# Lecture 6
Mikhail Belyaev and Maxim Panov

## Bongard problem
* Present two sets of relatively simple diagrams, say A and B.
* All the diagrams from set A have a common factor or attribute, which is lacking in all the diagrams of set B.
* The problem is to find, or to formulate, convincingly, the common factor.

![image](./bongard/2.PNG)

![image](./bongard/6.PNG)

![image](./bongard/12.PNG)

![image](./bongard/16.PNG)

![image](./bongard/27.PNG)

![image](./bongard/44.PNG)

![image](./bongard/50.PNG)

![image](./bongard/69.PNG)

# Ensembling

#### Toy Classification Problem

* Data $X$ and $Y$ , with $Y$ taking values $+1$ or $−1$.
* Here $X = (X_1, X_2)$.
* The black boundary is the **Bayes Decision Boundary** - the best one can do.
* **Goal:** Given $N$ training pairs $(X_i, Y_i)$ produce a classifier $\hat{C}(X) \in \{-1, 1\}$.

![image](./figures/toy_1.PNG)

* Deterministic problem noise comes from sampling distribution of $X$.
* Use a training sample of size 200.
* Here **Bayes Error** is $0 \%$.

![image](./figures/toy_2.PNG)

* Classification tree provides a specific type of decisoin boundary.
* When the sphere is in 10-dimensions, Classification Trees produces a rather noisy and inaccurate rule $\hat{C}(X)$ with error rates around $30\%$.

![image](./figures/toy_3.PNG)

Classification trees can be simple, but often produce noisy or weak classifiers.

* **Bagging** (Breiman, 1996): Fit many large trees to bootstrap-resampled versions of the training data, and classify by majority vote.
* **Boosting** (Freund & Shapire, 1996): Fit many large or small trees to reweighted versions of the training data. Classify by weighted majority vote.
* **Random Forests** (Breiman 1999): Fancier version of bagging.

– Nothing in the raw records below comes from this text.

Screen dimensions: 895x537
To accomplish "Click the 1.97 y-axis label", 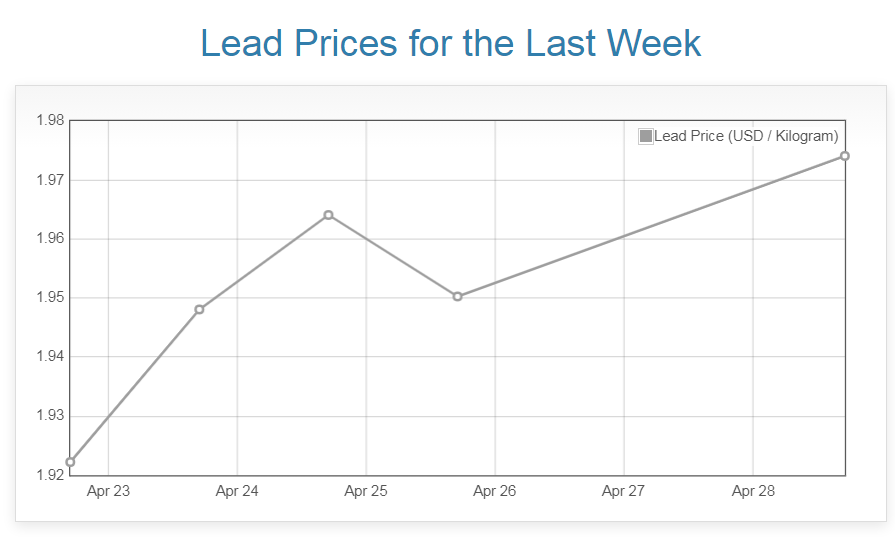I will click(x=50, y=180).
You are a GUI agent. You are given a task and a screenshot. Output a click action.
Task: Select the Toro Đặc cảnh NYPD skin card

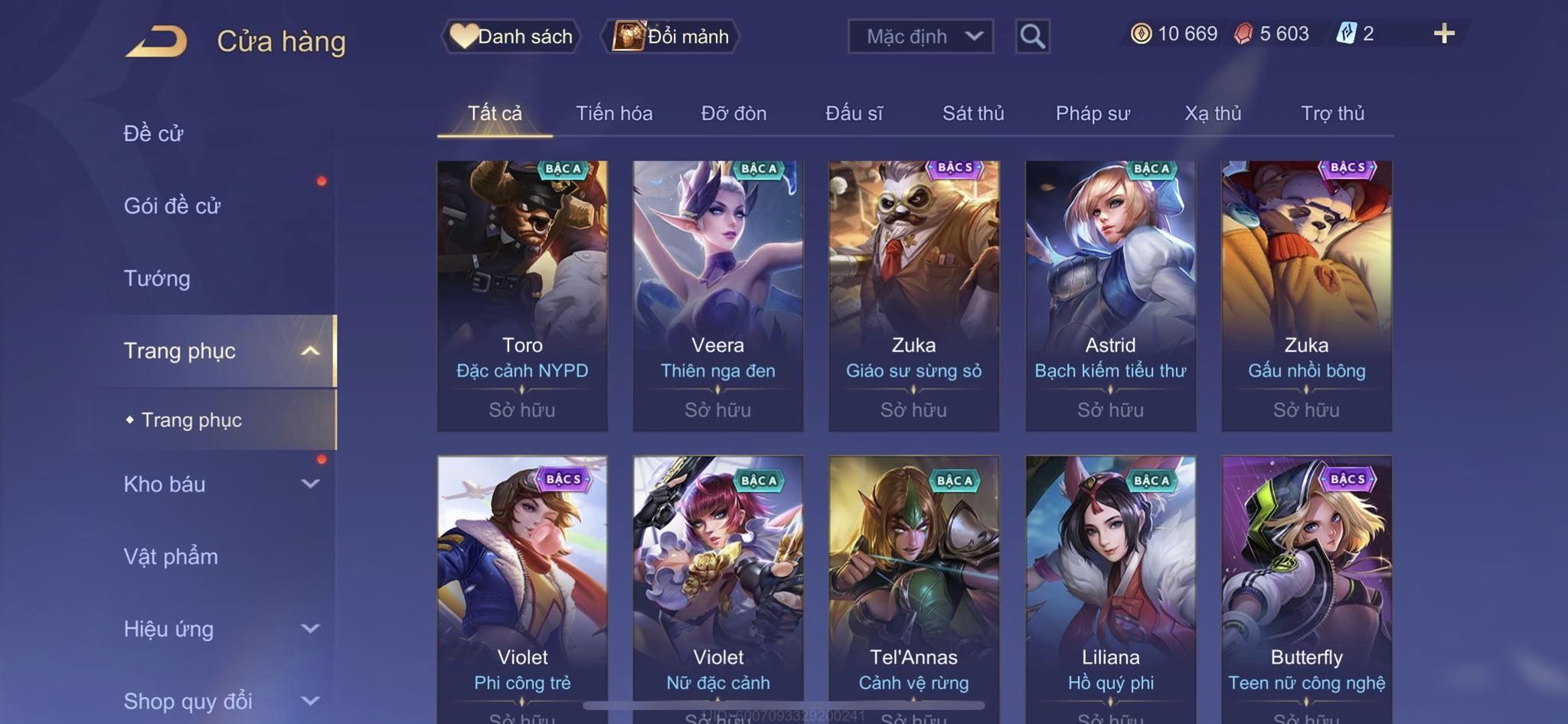coord(522,295)
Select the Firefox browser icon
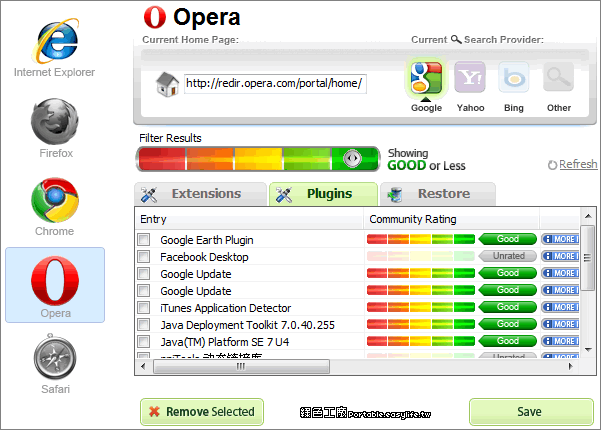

In general Boosting > Random Forests > Bagging > Single Tree.

## Bagging

* Suppose $C(S, x)$ is a classifier, such as a tree, based on our training data $S$, producing a predicted class label at input point $x$.
* To bag $C$, we draw bootstrap samples $S_1, \dots, S_B$ each of size $N$ with replacement from the training data. 
* Then $\hat{C}_{bag}(x) = Majority Vote \{C(S_b, x)\}_{b = 1}^B$.

* Bagging can dramatically reduce the variance of unstable procedures (like trees), leading to improved prediction. 
* However any simple structure in $C$ (e.g a tree) is lost.



Bagging averages many trees, and produces smoother decision boundaries.

![image](./figures/toy_bagging.PNG)

#### Random Forests
* Refinement of bagged trees; quite popular.
* At each tree split, a random sample of $m$ features is drawn, and only those $m$ features are considered for splitting. 
* For each tree grown on a bootstrap sample, the error rate for observations left out of the bootstrap sample is monitored. This is called the “out-of-bag” error rate.
* Random forests tries to improve on bagging by “de-correlating” the trees.

#### Parameters of Random Forests

* *n_estimators* - the number of trees in the forest.
* *max_features* - the number of features to consider when looking for the best split.
* *bootstrap* - whether bootstrap samples are used when building trees.
* All the parameters of decision trees.

#### Boosting

* Average many trees, each grown to re-weighted versions of the training data.
* Final Classifier is weighted average of classifiers: $C(x) = sign \Bigl[\sum_{m=1}^M \alpha_m C_m(x)\Bigr]$.
* One of the most popular boosting schemes: *Gradient Boosting*.

![image](./figures/boosting.PNG)

# Hands On: Kaggle's 'Forest Cover Type Prediction' competition

In [None]:
import pandas as pd
import numpy as np
from matplotlib import pyplot as plt

Read in the data as pandas dataframes. Data was downloaded as csv files from the [Kaggle competition Data page](http://www.kaggle.com/c/forest-cover-type-prediction/data).

In [None]:
train = pd.read_csv('forest_train.csv')
train.info()

The 'Ids' column will not be required as a feature, so let's drop it from the train dataframe.

In [None]:
train = train.drop('Id', axis=1)

Seperate training data into features (xtrain) and targets (y).

In [None]:
y = train['Cover_Type']
X = train.drop('Cover_Type', axis=1)

## Decision Tree

In [None]:
from sklearn.tree import DecisionTreeClassifier
from sklearn import cross_validation

In [None]:
clf_dt = DecisionTreeClassifier()
clf_dt.fit(X, y)

In [None]:
print(cross_validation.cross_val_score(clf_dt, X, y).mean())

### TODO
 - Use RandomForest 
 - Find optimal number of trees
 - Try Gradient boosting
 - Do some feature engineering